■ Exercise details ■
If the records include pictures, omit them and set down everything else verbatim.

■ Listed records ■

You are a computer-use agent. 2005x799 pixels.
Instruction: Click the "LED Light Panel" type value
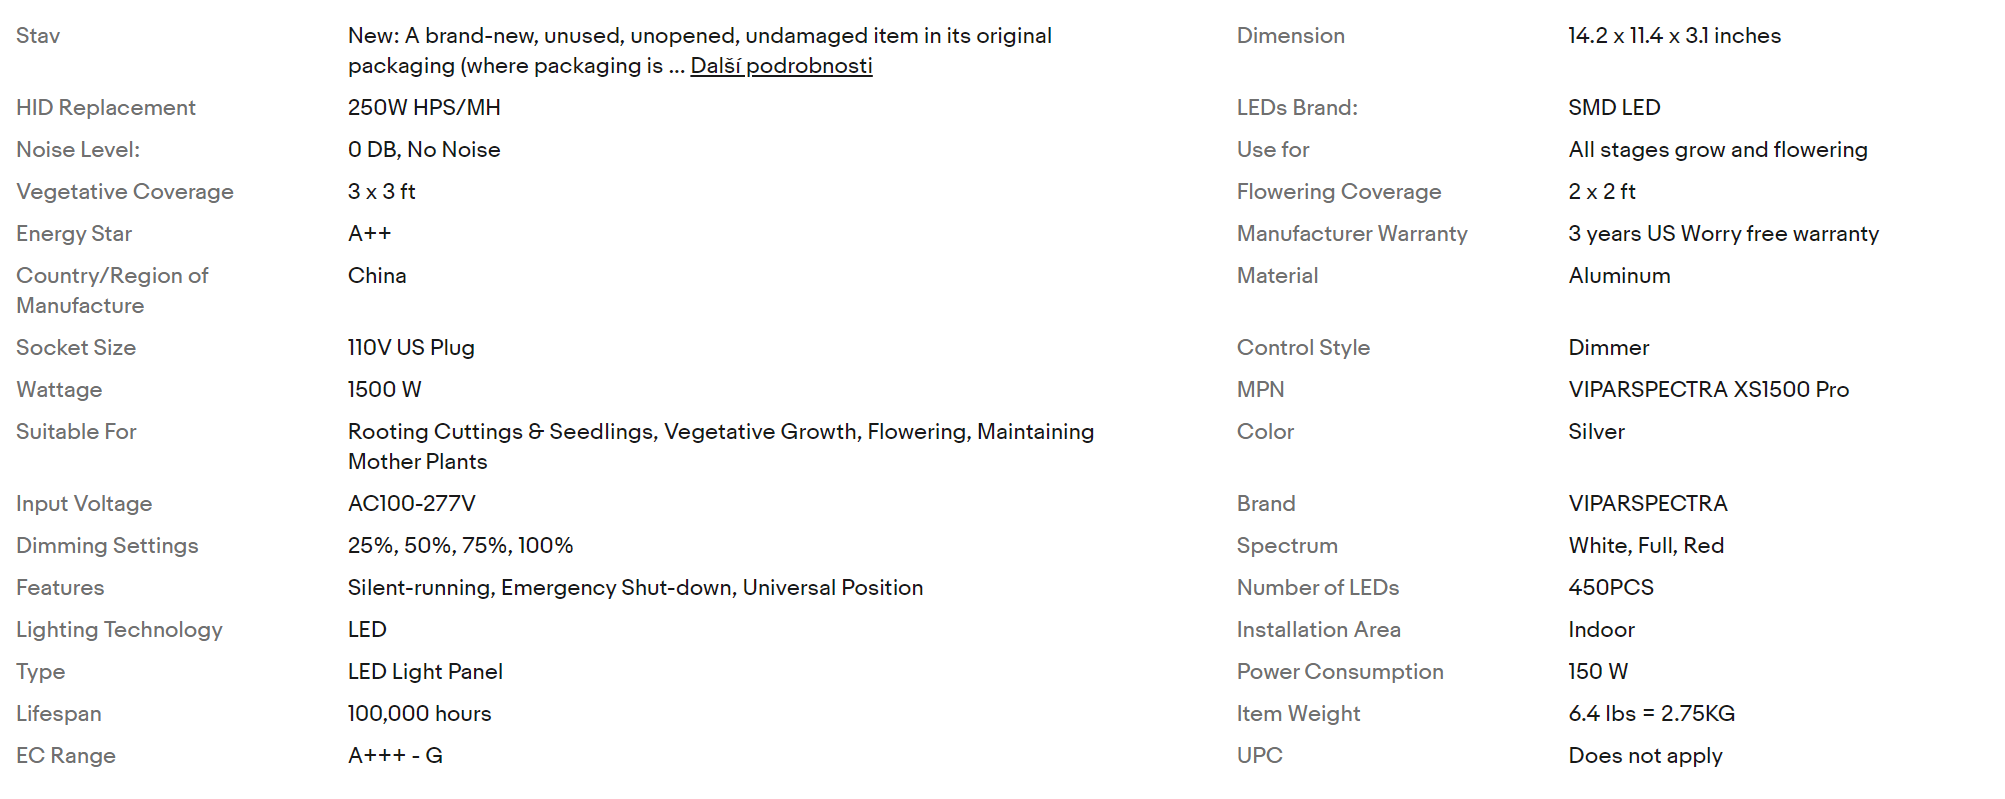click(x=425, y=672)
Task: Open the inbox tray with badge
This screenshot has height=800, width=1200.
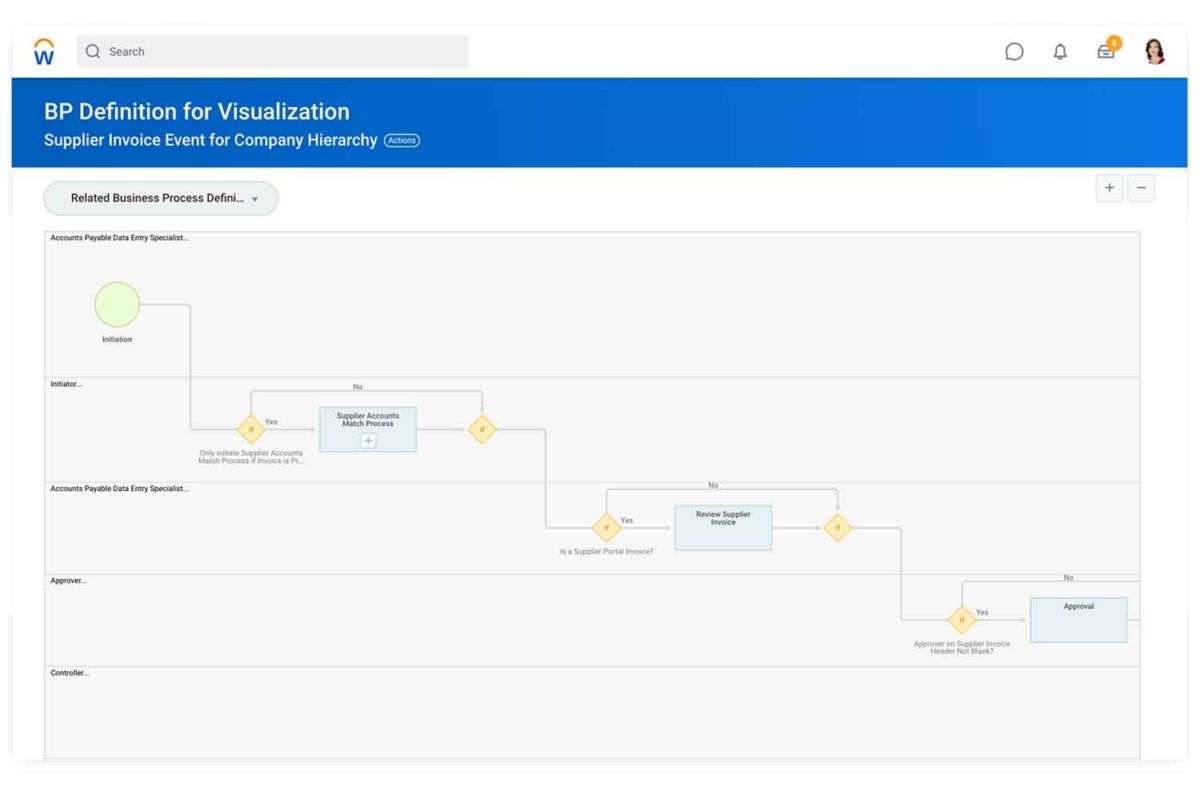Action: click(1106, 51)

■ Task response ■
You are a computer-use agent. 2005x799 pixels.
Instruction: Click the "LED Light Panel" type value
click(x=425, y=672)
Task: Open the inbox tray with badge
This screenshot has height=800, width=1200.
Action: click(1106, 51)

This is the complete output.